Document section.
-- Start --

The topic is inherently sensitive, and most of the data is acquired by and for private companies and not made available to the public, which impedes research in this area. Additionally, in-situ data often lacks sufficient pose information. To facilitate further research, we created a validation dataset that was recorded in a controlled experimental environment. It has the following properties:
- Over 100 recordings of 3 different UXO.
- More than 92000 matched and annotated imaging sonar and camera frames.
- UXO ground truths in the form of photogrammetric 3D models.
- Precise position and attitude sensor data with respect to the targets.
- Realistic motion trajectories achievable in non-experimental environments.
This dataset allows quantitative analysis with different algorithms. 3D models and trajectories can be compared against each other to evaluate different solutions.

-- End --

Dataset entries.
-- Start --

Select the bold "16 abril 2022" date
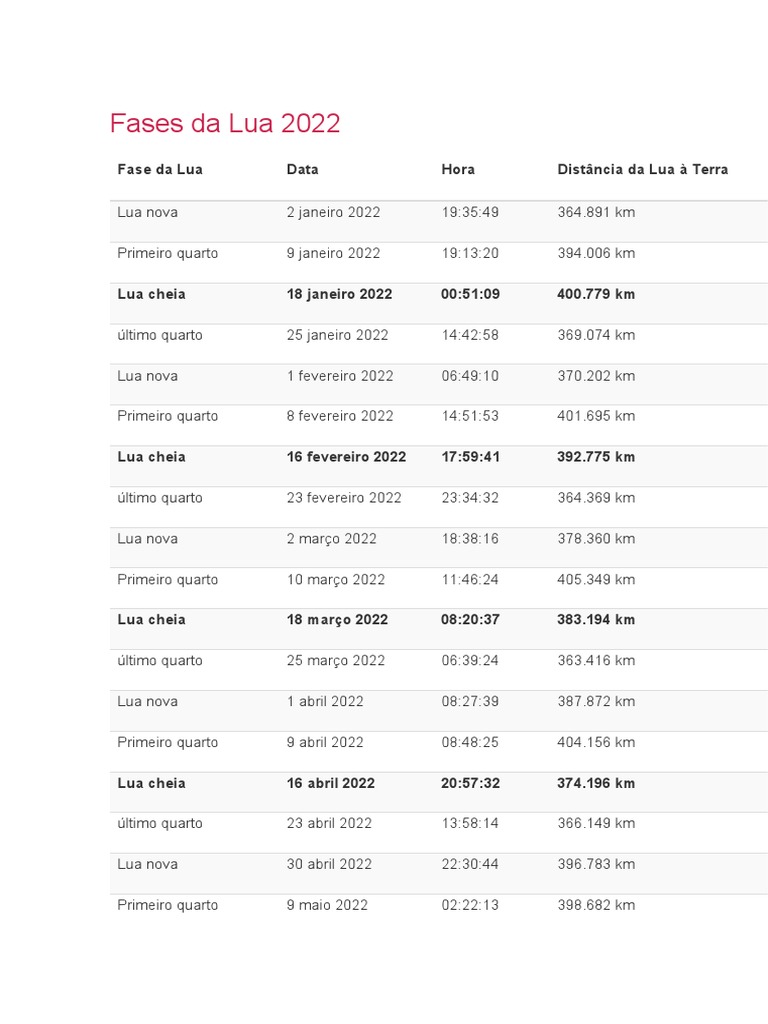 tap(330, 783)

-- End --
-- Start --

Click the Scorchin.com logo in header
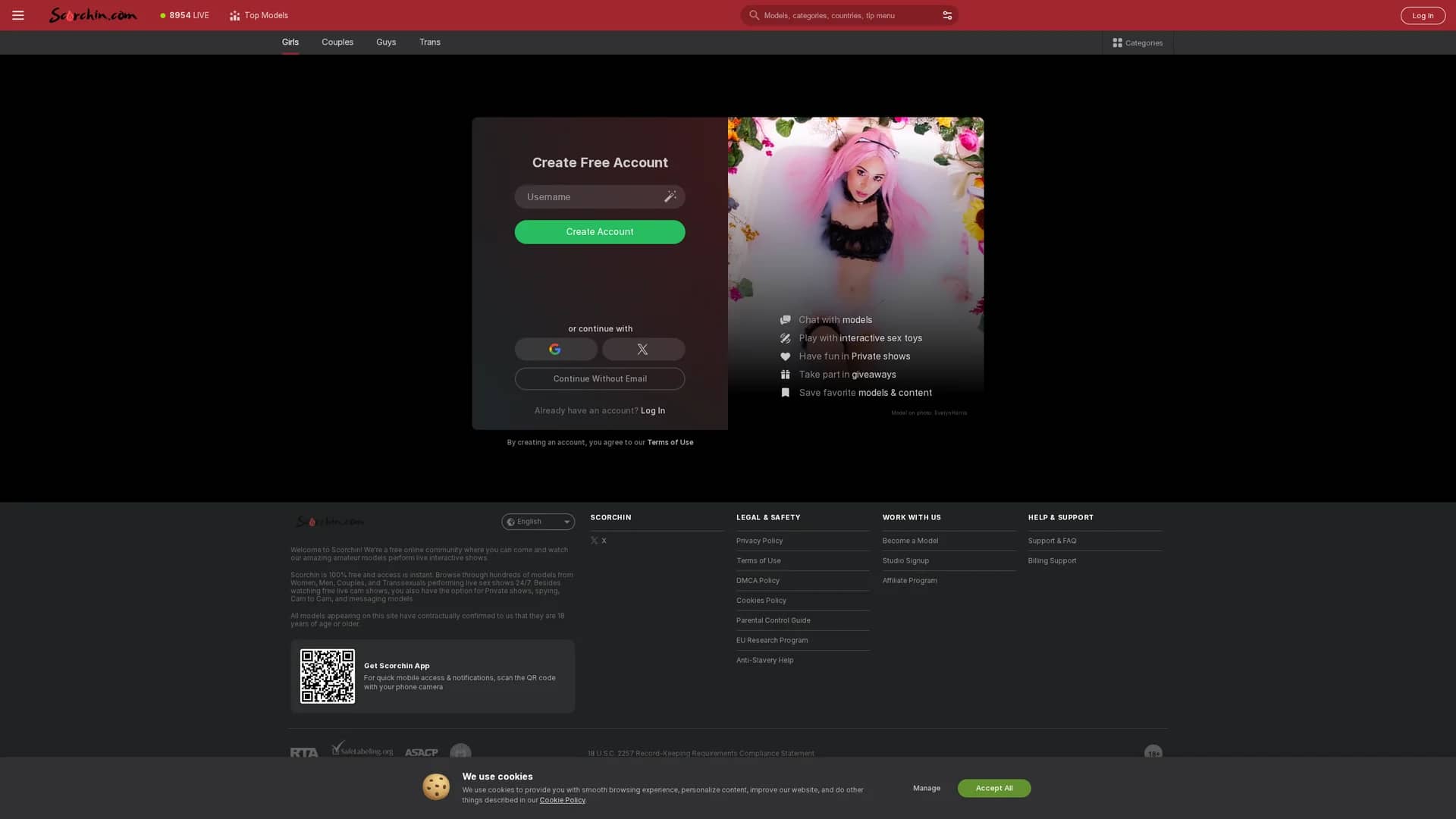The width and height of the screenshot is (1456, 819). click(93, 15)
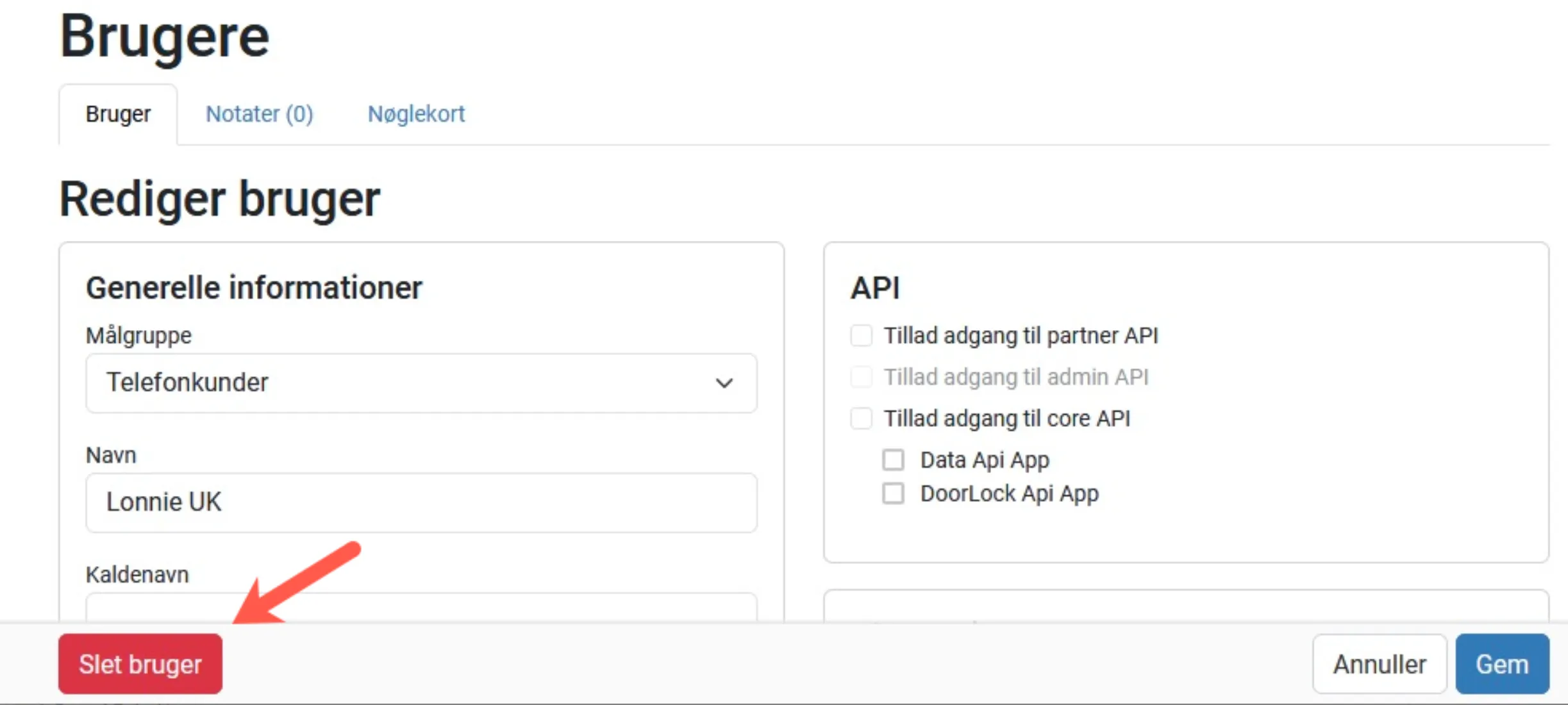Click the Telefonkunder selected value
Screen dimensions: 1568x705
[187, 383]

-- End --
-- Start --

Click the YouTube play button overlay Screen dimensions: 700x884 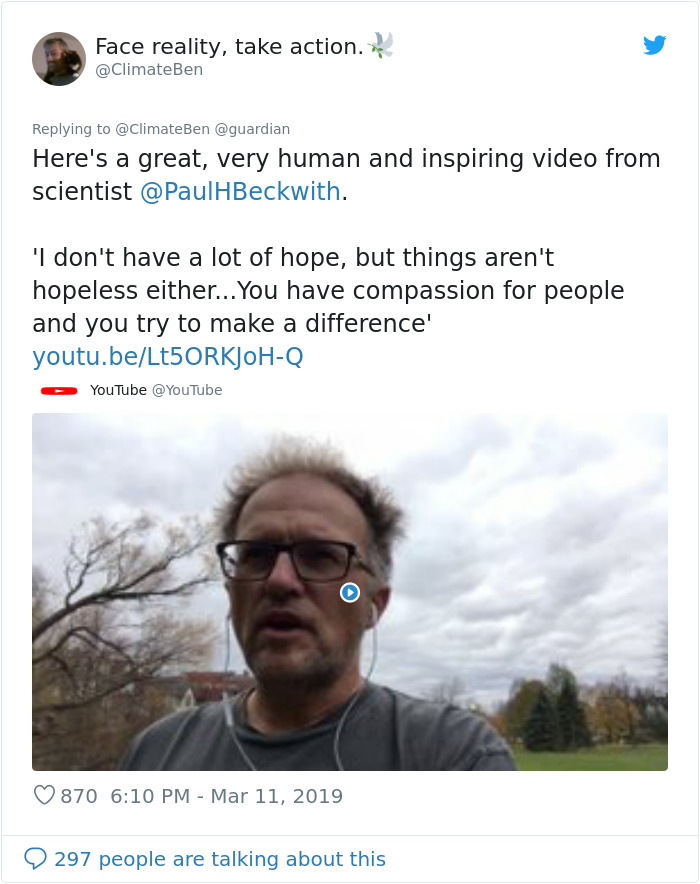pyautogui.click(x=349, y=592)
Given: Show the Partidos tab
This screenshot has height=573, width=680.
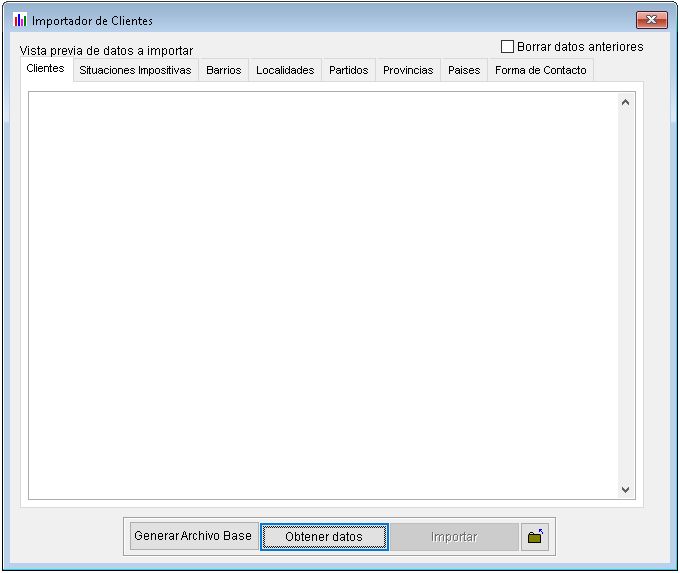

-- End --

Problem A.
Based on the dataset description above, state for each of the following statements whether it agrees with the text. Answer yes or no, and quote the deciding words of the text exactly. (i) The dataset contains recordings of three different UXO. (ii) The dataset was recorded in situ rather than in a controlled setting. (iii) The UXO ground truths are provided as photogrammetric 3D models.
Problem B.
According to the dataset description above, how many matched and annotated imaging sonar and camera frames does the dataset contain?
Problem C.
Reproduce the passage of the dataset description above from "The topic is" up to and including "in non-experimental environments.".

Task result A.
(i) Yes: "Over 100 recordings of 3 different UXO."
(ii) No: "we created a validation dataset that was recorded in a controlled experimental environment."
(iii) Yes: "UXO ground truths in the form of photogrammetric 3D models."

Task result B.
More than 92000.

Task result C.
The topic is inherently sensitive, and most of the data is acquired by and for private companies and not made available to the public, which impedes research in this area. Additionally, in-situ data often lacks sufficient pose information. To facilitate further research, we created a validation dataset that was recorded in a controlled experimental environment. It has the following properties:
- Over 100 recordings of 3 different UXO.
- More than 92000 matched and annotated imaging sonar and camera frames.
- UXO ground truths in the form of photogrammetric 3D models.
- Precise position and attitude sensor data with respect to the targets.
- Realistic motion trajectories achievable in non-experimental environments.